Concepts of Chinese architectural design and some real-world examples of their use in interior design

China is one of the nations that has the longest history in the world, with the first dynasty being created in 2070 BC, making it one of the countries that holds the record for the oldest history. The presence of a history that can be traced back thousands of years before the common era provides a culture that is firmly ingrained in a variety of facets of the lives of the people who live there. The architecture and interior design of Chinese and Chinese buildings are undeniably impacted by the country’s rich cultural heritage and variety. The following are some of the ideas that are taken into consideration throughout the architectural design process for Chinese structures.

Dualism

Yin and Yang () refers to an old concept that originated in China. According to this theory, the Chinese people think that there is always going to be a rhythm that is counter to one another in nature. If there is dawn, there will also be night; whenever there is a dry season, there will also be a wet season; and so on (Kustedja & Salura, 2012). Despite the fact that they are mutually exclusive, these two concepts are inseparable. Because of the fact that the coexistence of these two distinct aspects results in the formation of cohesion and harmony.

One way that this idea might be put into practice is in determining how aesthetic value should be assigned to vacant space. The perspective held by members of the Chinese community is that it is undesirable for a space to be completely crammed, whether with a variety of pieces of furniture or other things. Additionally required in a room are sections that have been purposefully left empty. It would be even more ideal if a space were only stuffed with objects that were really required, without going to excessive lengths to emphasize this point.

Harmony and Composure

The following idea focuses on the importance of harmony and completeness across the whole. The members of the Chinese community believe that a structure does not necessarily need a vocal point or a focal point that draws attention in a space in order to function well. This is due to the fact that, in their view, the aspect of a structure that is based on this notion that is most significant is that the individual components come together to create a whole. There is nothing that stands out to the point that it overshadows everything else.

This idea may be seen, for instance, in the way that symmetrical shapes are used in the design of interiors and exteriors of buildings. The argument is that if a structure or space is drawn a straight line directly in the center, then the left and right sides of the building or space will seem precisely the same or comparable. This is true whether the line is drawn horizontally or vertically.

Putting Equal Weight on Man and Nature

The people of China believe that a building’s purpose is to connect people with the natural environment that surrounds them, such as through facilitating human interaction with the natural world. This is due to the fact that, in the eyes of the Chinese people, humans and nature form a single entity, or alternatively, humans might be seen to be a relatively insignificant component of nature. They get their ideas and inspiration from the natural world around them. It is also often believed that people get their vitality from the natural world.

The installation of windows is an illustration of how this idea may be used in design, and it’s a good one to look at. The window in this Chinese structure serves the purpose of a connector, or of linking the inside with the environment outside of the building. It seems like the window is being utilized to create a “frame” that is displaying a picture, and the image that is being shown is a view of the landscape outside the building.

Hierarchy-Procession-Continuity

The layout of Chinese buildings often pays a lot of attention to the several levels and components that make up the life of the people who live there.

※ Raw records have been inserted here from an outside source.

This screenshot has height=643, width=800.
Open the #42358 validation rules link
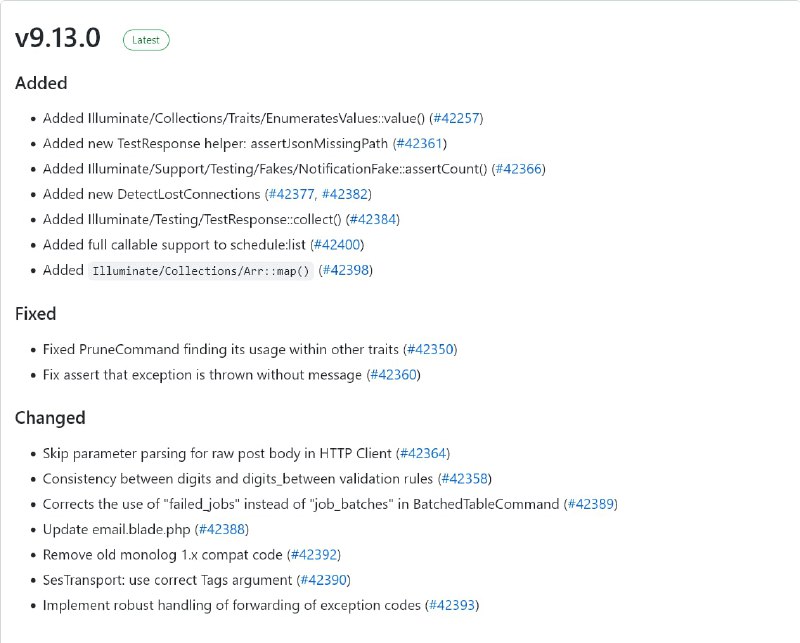pyautogui.click(x=464, y=479)

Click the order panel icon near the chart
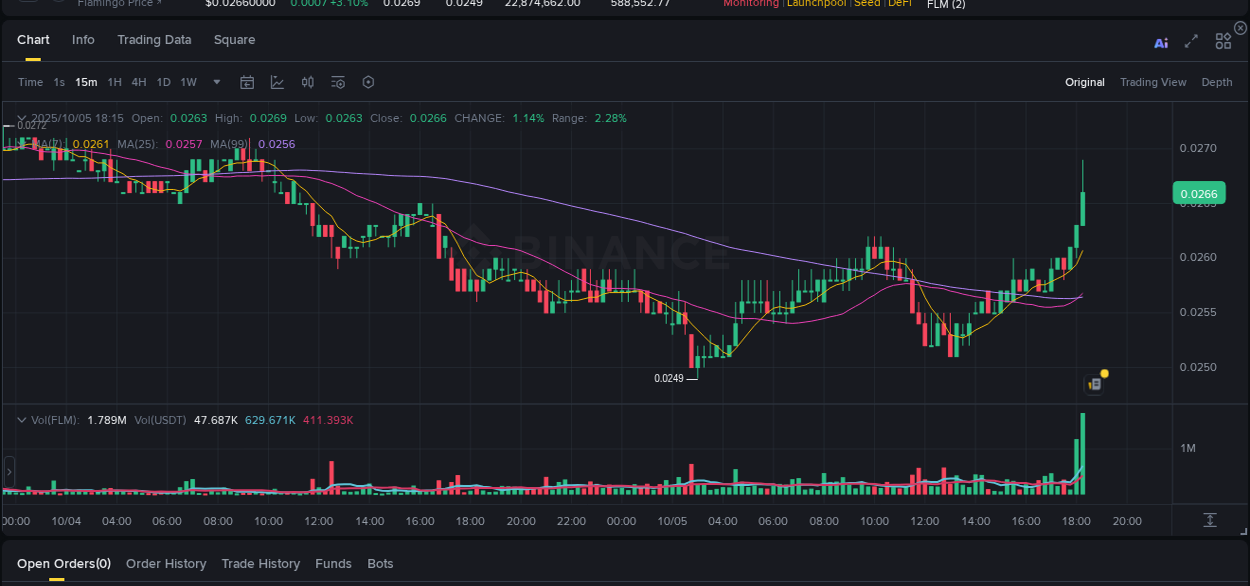1093,383
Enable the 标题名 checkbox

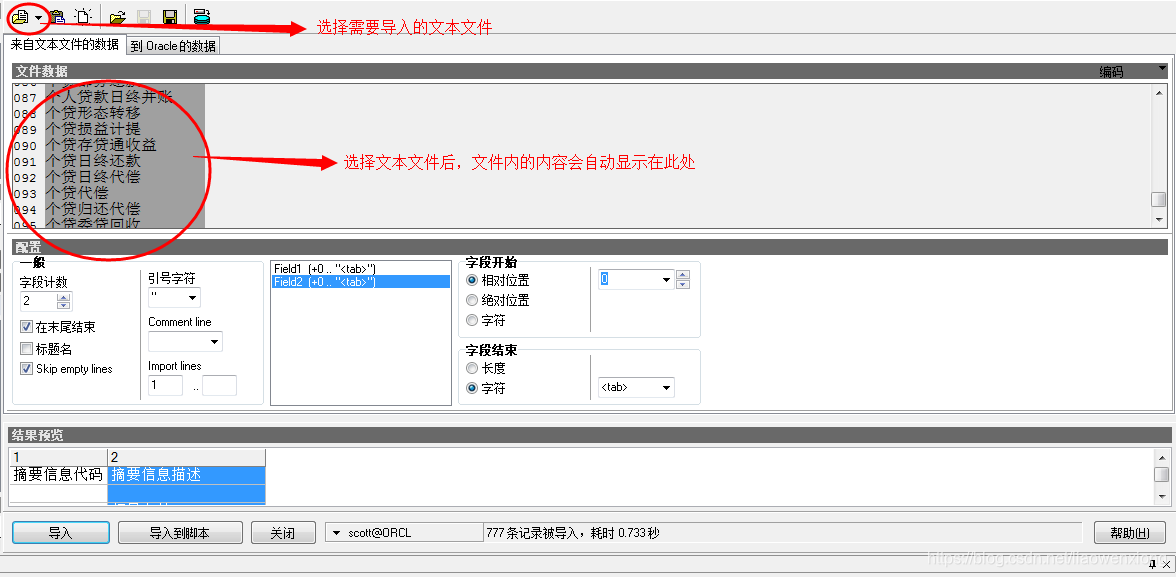26,348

If a person is in a higher position, the building that they use will be located farther away from the entrance and will be of a greater height than the buildings that are in the surrounding area. On the other hand, if the individual in question does not have a major position, then the structure that is used will be much more straightforward.

One illustration of the possible applications is to model it after the arrangement of the rooms in a traditional Chinese home. These areas are going to be structured taking into consideration the order of importance of the household’s various members of the family. When a person’s status is greater, such as when they are parents, the location of the room they use will be farther distant or more difficult to get from the main door. On the other hand, if a person’s status in the family is declining, as it does with children, then the location of that person’s bedroom should be one that is closer to the front door so that it is more convenient to access.

Feng Shui

Fengshui is a science that explores how to utilize Qi (also known as energy) to enhance the quality of one’s life by taking into consideration the three different kinds of ‘luck’ that humans experience. This qi is present in all living and nonliving objects that are found in nature. It may be found in people as well as the environment that surrounds them (Too, 1993). Heaven’s Luck (; tian cai), Earth’s Luck (; di cai), and Human Luck (; ren cai) are the three types of luck that he refers to when referring to human luck. The practice of Feng Shui in and of itself is a representation of Earth’s Luck with the purpose of assisting humanity in bettering their destinies.

Feng shui is used to regulate beginning with the determination of the location of the building, the direction facing the building, the position of the doors and windows along with their size, the position of laying out the rooms, the direction facing the room, and so on. Feng shui is used to regulate everything from the placement of the doors and windows to the orientation of the building itself.